Limit of a sum using complex analysis. I'm trying to find the limit of this sum: $$S_n =\frac{1}{n}\left(\frac{1}{2}+\sum_{k=1}^{n}\cos(kx)\right)$$
I tried to find a formula for the inner sum first and I ended up getting zero as an answer.
The sum is supposed to converge to $\cot(x\over 2)$ and that appears in my last expression but it goes to zero.
Here is what I got with a rather long and clumsy reasoning:
$$S_n = \frac{1}{2n}\left(\cot\left(\frac{x}{2}\right)\sin(nx)+\cos(nx)\right)$$
Thanks in advance.
 A: Just write $\cos (kx)$ as the real part of $e^{ikx}$.

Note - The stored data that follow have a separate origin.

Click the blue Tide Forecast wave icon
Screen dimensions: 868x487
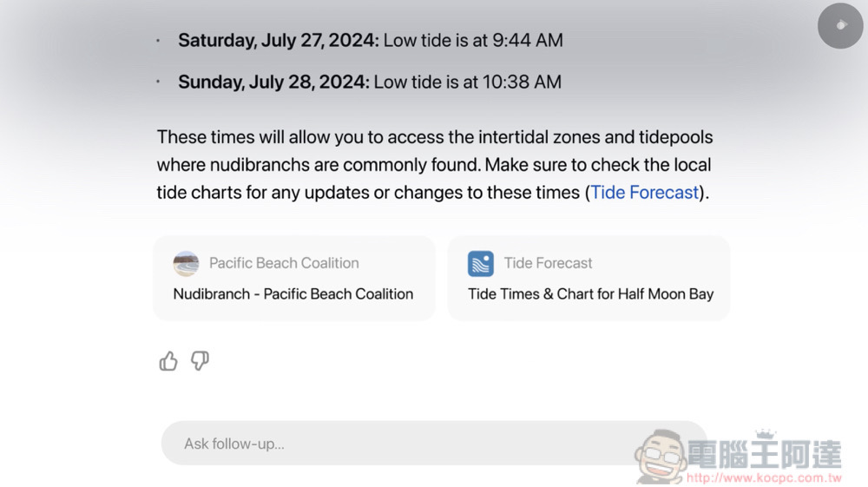pos(481,263)
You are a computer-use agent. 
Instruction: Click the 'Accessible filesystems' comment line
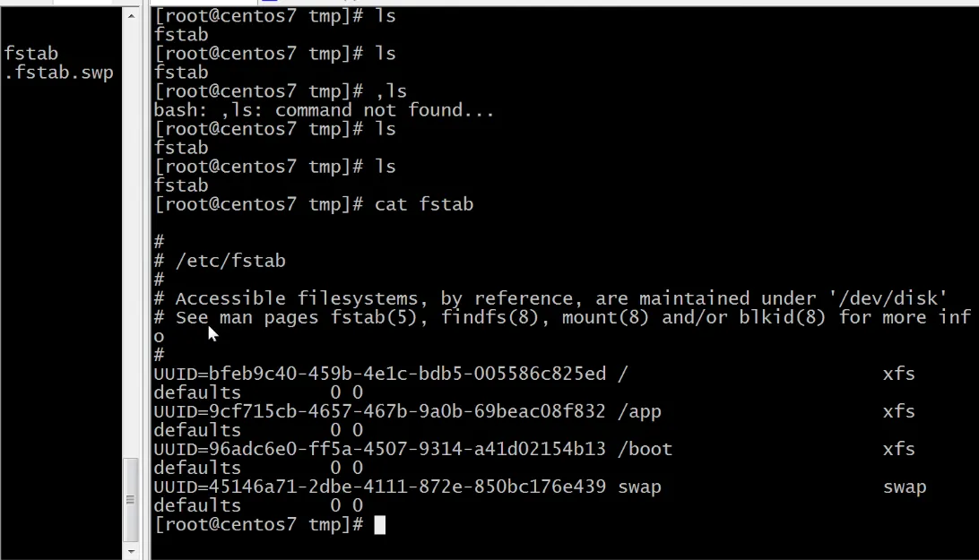click(550, 298)
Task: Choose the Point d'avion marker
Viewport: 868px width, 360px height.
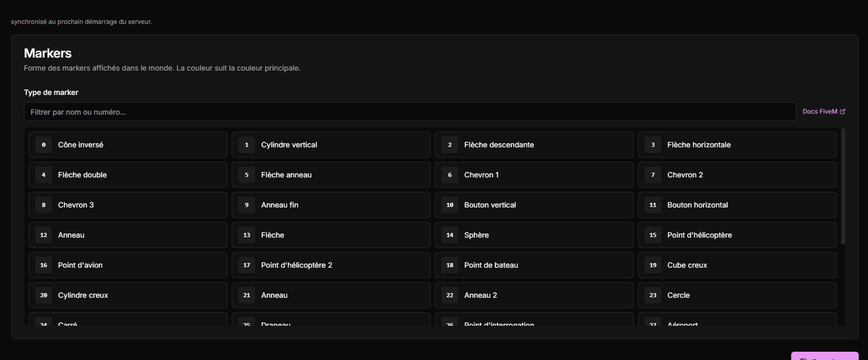Action: (128, 265)
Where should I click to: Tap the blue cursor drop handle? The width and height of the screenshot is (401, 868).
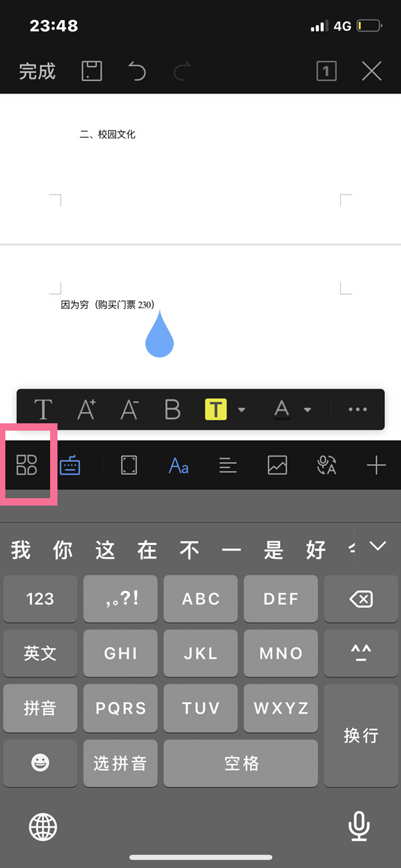point(160,334)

A: You have, for all $x \neq 2k\pi$, 
$$\sum_{k=1}^n \cos(kx) = \mathrm{Re}\left( \sum_{k=1}^n e^{ikx}\right) = \mathrm{Re}\left( e^{ix} \frac{1-e^{inx}}{1-e^{ix}} \right)$$
Moreover you have
$$\left|e^{ix} \frac{1-e^{inx}}{1-e^{ix}}\right| \leq \frac{2}{|1-e^{ix}|}$$
So $$\left| \sum_{k=1}^n \cos(kx) \right| \leq \frac{2}{|1-e^{ix}|}$$
And therefore you get $S_n \rightarrow 0$.

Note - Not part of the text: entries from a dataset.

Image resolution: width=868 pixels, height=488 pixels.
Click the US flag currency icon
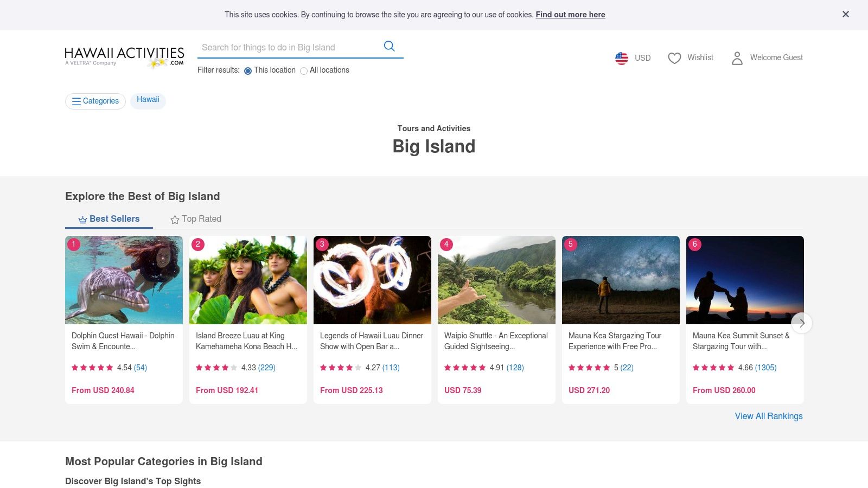[621, 58]
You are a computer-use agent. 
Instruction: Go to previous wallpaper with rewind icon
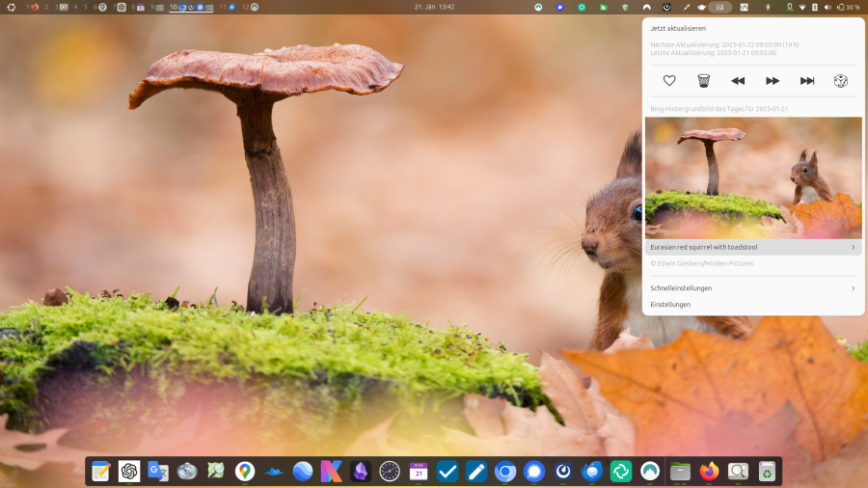(x=738, y=81)
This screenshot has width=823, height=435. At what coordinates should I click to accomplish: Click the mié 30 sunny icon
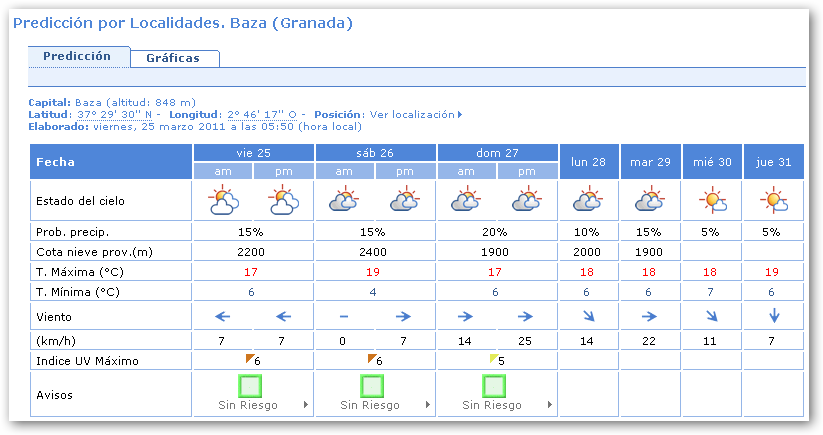[x=712, y=202]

If $x = 2k\pi$ for $k \in \mathbb{Z}$, you easily have $S_n \rightarrow 1$.
A: Another view of the question.
Instead of taking the real part of $e^{ikx}$ as given by the answers from TheSilverDoe and AlexL, the complex exponential can be more symmetric:
$$\begin{align*}
\cos kx &= \frac{e^{-ikx}+e^{ikx}}2\\
\frac12+\sum_{k=1}^n\cos kx &= \frac12\sum_{k=-n}^ne^{ikx}\\
&= \frac12 \cdot e^{-inx}\frac{e^{i(2n+1)x}-1}{e^{ix}-1}\\
&= \frac12 \cdot \frac{e^{i(n+1)x}-e^{-inx}}{e^{ix}-1}\\
&= \frac12 \cdot \frac{e^{i\left(n+\frac12\right)x}-e^{-i\left(n+\frac12\right)x}}{e^{i\frac12x}-e^{-i\frac12x}}\\
&= \frac12 \cdot \frac{\sin\left(n+\frac12\right)x}{\sin\frac12x}\\
S_n&= \frac{\sin\left(n+\frac12\right)x}{2n\sin\frac12x}\\
\end{align*}$$
When $e^{ix} \ne 1$, i.e. $x\ne 2\pi m$ for integer $m$, $S_n \to 0$.

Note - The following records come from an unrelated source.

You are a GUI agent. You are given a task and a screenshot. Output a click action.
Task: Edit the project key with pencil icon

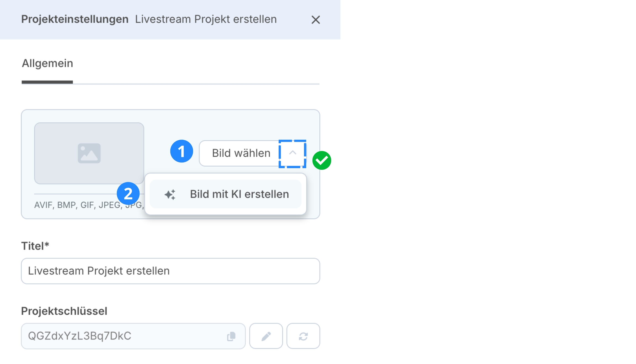pos(266,336)
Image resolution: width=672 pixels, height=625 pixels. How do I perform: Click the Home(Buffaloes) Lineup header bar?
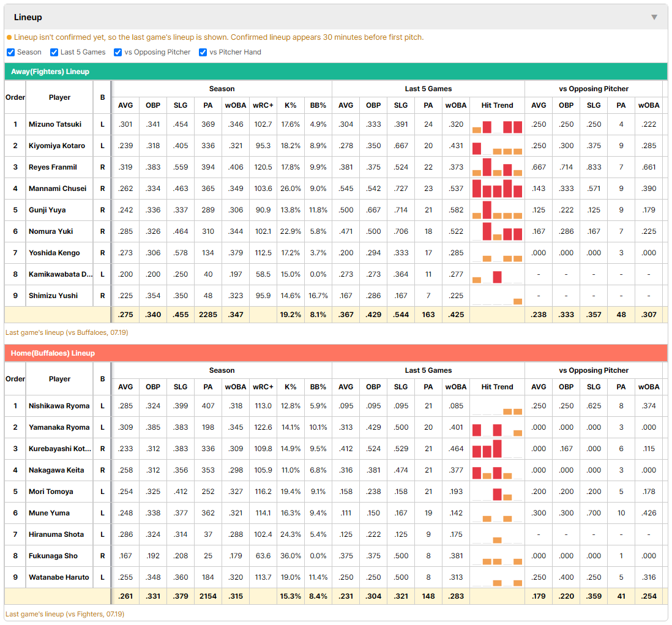click(335, 353)
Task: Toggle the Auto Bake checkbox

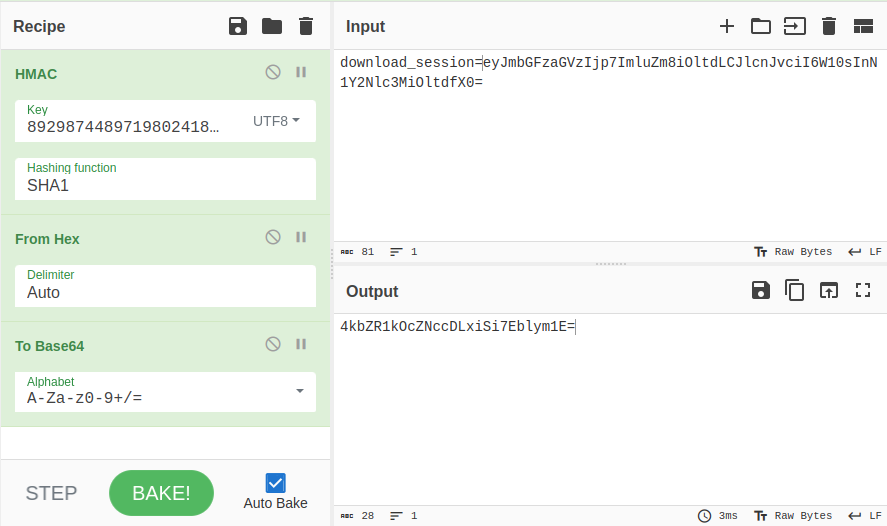Action: [275, 483]
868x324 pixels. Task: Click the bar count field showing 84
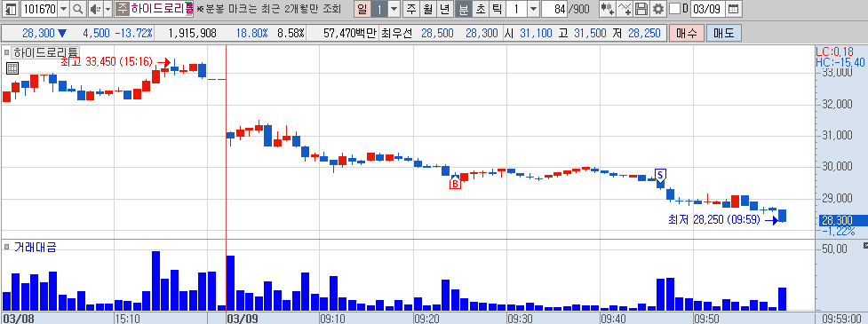[x=554, y=9]
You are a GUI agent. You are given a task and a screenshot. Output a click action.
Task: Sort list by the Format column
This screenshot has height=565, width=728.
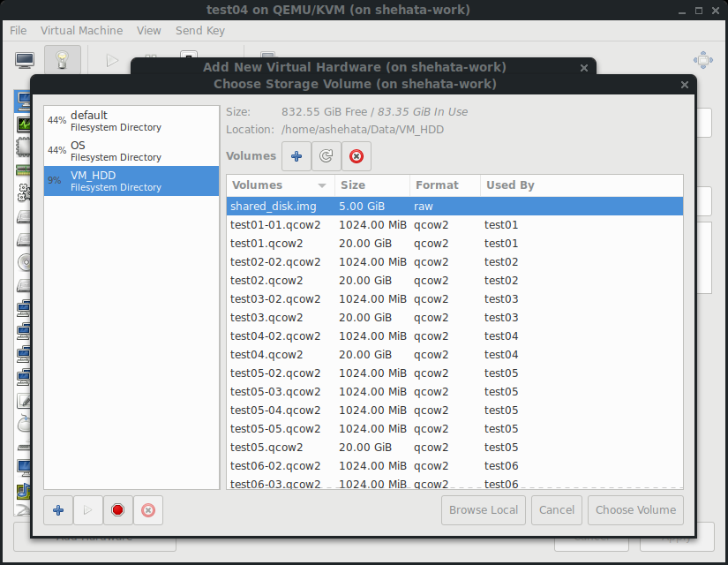pos(445,185)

For other $x$'s, i.e. when $x=2\pi m$,
$$\begin{align*}
\cos kx = \cos 2\pi km &= 1\\
\sum_{k=1}^n\cos kx &= n\\
\frac12 + \sum_{k=1}^n\cos kx &= \frac12+ n\\
S_n &= \frac1n\left(\frac12 + n\right)\\
&= \frac1{2n} + 1\\
&\to 1
\end{align*}$$